El error humano: lo último que nos queda
La respuesta se encuentra en el sentimentalismo natural que todo aficionado al fútbol esconde dentro de sí. La FIFA, como extensión poco presentable y corrupta de los millones de aficionados de todo el mundo, consideraba que el arbitraje tecnológico despojaría a este deporte de su esencia más natural: el fallo humano, la polémica, lo intangible, la atracción sempiterna e imperecedera de lo impredecible y lo incontrolable. La imperfección. El fútbol, acaso el deporte de masas más antiguo del continente europeo, aún mantiene un componente místico y religioso que lo aleja de la perfección técnica, de la matemática. La concepción del deporte americano es distinta.

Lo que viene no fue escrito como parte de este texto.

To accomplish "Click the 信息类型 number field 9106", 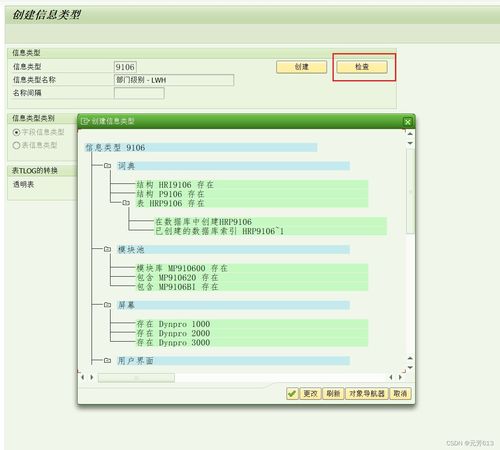I will pyautogui.click(x=125, y=67).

Estados Unidos entiende el deporte como un espectáculo y como una máquina de hacer dinero. Las ligas profesionales son negocios rentabilísimos dirigidos de forma inteligente y con mano de hierro. Y lo relevante no es tanto lo simbólico, lo imperfecto, como la pulcritud y la precisión. Desde los avances médico-fisiológicos hasta la tecnología, todo avance es bienvenido en aras de mejorar el espectáculo. El Fútbol Americano no tiene inconveniente alguno en paralizar un partido durante varios minutos para determinar si el balón ha cruzado la línea o no. La televisión se aplica con entusiasmo: lo que es ha de ser, nada debe ser dejado al azar o, peor aún, al arbitrio humano.
Pese a que dicho sistema podría ser perfectamente aplicado al fútbol, nadie o casi nadie en su seno opta por dicha tendencia. ¿Parar un partido durante dos minutos para que un árbitro, tras veinte tomas televisivas, determine si ha sido penalti o no? Por favor, qué horror. ¿Instalar sistemas que permitan decidir con rápidez si el delantero estaba en fuera de juego o no? Vade retro, Satanás. ¿Permitir que el deporte se guíe por parámetros más, digamos, empíricos? Lejos, lejos el mal de nosotros. El fútbol es sucio e impuro, imperfecto e injusto. Es humano.
Y en esa humanidad entrañable, un tanto desesperante, convengamos, pero rematadamente romántica, se esconde también el último resquicio al que el aficionado puede aferrarse para seguir siendo parte del fútbol. Discutir sobre las interpretaciones, permitir que el error domine un deporte, congelar el fútbol en un tiempo pasado que nunca volverá: todo lo que la industrialización y comercialización del fútbol, lo que su globalización, nos ha arrebatado, se mantiene firme e imperecedero en la polémica arbitral. En su esencia pura. Recuerdos de un tiempo pasado, sin duda idealizado, el fútbol odia la tecnología cuando le arrebata su seña de identidad más universal, su, posiblemente, marca indeleble: el error humano. Lo que aún nos pertenece.